Task prompt:
Copy everything from the line containing "皇冠现金网 (254, 854)" down to the end of the data, adding -47 to every coordinate in the answers.

Data excerpted from a collection:
################
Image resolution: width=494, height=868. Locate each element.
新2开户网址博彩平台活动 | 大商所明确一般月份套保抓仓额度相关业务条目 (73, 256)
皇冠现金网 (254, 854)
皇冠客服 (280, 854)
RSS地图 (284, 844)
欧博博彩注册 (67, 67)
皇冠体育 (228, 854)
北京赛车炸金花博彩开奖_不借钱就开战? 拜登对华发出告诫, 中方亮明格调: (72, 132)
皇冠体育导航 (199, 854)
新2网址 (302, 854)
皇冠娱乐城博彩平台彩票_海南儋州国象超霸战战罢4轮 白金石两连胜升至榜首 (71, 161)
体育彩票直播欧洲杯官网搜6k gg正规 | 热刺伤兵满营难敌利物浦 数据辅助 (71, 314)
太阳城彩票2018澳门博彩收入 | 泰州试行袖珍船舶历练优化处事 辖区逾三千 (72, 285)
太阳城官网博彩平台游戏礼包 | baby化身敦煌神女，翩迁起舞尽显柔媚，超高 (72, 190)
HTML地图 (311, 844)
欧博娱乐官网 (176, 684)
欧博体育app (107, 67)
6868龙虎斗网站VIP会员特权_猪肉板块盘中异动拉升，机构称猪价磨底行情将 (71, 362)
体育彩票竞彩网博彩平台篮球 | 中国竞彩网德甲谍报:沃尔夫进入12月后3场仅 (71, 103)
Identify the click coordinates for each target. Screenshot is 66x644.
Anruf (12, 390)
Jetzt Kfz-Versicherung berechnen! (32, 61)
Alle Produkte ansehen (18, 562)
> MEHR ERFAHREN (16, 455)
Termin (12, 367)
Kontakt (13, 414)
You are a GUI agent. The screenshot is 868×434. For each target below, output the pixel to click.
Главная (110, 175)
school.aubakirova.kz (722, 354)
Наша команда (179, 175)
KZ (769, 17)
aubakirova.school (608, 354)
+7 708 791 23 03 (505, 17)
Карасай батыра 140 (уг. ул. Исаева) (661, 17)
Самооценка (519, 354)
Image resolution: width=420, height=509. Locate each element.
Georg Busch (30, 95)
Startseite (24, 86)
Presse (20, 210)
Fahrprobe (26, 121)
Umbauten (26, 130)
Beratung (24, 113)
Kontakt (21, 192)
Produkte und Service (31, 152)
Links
################
Reply:
皇冠现金网 (207, 807)
皇冠客服 (233, 807)
RSS地图 (237, 797)
欧博博彩注册 (20, 20)
皇冠体育 (181, 807)
北京赛车炸金花博彩开奖_不借钱就开战? 拜登对华发出告诫, 中方亮明格调: (25, 85)
皇冠体育导航 (152, 807)
新2网址 (255, 807)
皇冠娱乐城博彩平台彩票_海南儋州国象超霸战战罢4轮 白金石两连胜升至榜首 (24, 114)
体育彩票直播欧洲杯官网搜6k gg正规 | 热刺伤兵满营难敌利物浦 数据辅助 (24, 267)
太阳城彩票2018澳门博彩收入 | 泰州试行袖珍船舶历练优化处事 辖区逾三千 (25, 238)
太阳城官网博彩平台游戏礼包 | baby化身敦煌神女，翩迁起舞尽显柔媚，超高 (25, 143)
HTML地图 (264, 797)
欧博娱乐官网 (129, 637)
欧博体育app (60, 20)
6868龙虎斗网站VIP会员特权_猪肉板块盘中异动拉升，机构称猪价磨底行情将 (24, 315)
体育彩票竞彩网博彩平台篮球 | 中国竞彩网德甲谍报:沃尔夫进入12月后3场仅 (24, 56)
Identify the click coordinates for each target. Screenshot is 66x644.
Anruf (-35, 343)
Jetzt Kfz-Versicherung berechnen! (-15, 14)
Alle Produkte ansehen (-29, 515)
> MEHR ERFAHREN (-31, 408)
Termin (-35, 320)
Kontakt (-34, 367)
You are a GUI agent. The screenshot is 868×434. For each target below, output the pixel to click.
Главная (63, 128)
school.aubakirova.kz (675, 307)
Наша команда (132, 128)
KZ (722, -30)
aubakirova.school (561, 307)
+7 708 791 23 03 (458, -30)
Карасай батыра 140 (уг. ул. Исаева) (614, -30)
Самооценка (472, 307)
Image resolution: width=420, height=509. Locate each element.
Georg Busch (-17, 48)
Startseite (-23, 39)
Presse (-27, 163)
Fahrprobe (-21, 74)
Umbauten (-21, 83)
Beratung (-23, 66)
Kontakt (-26, 145)
Produkte und Service (-16, 105)
Links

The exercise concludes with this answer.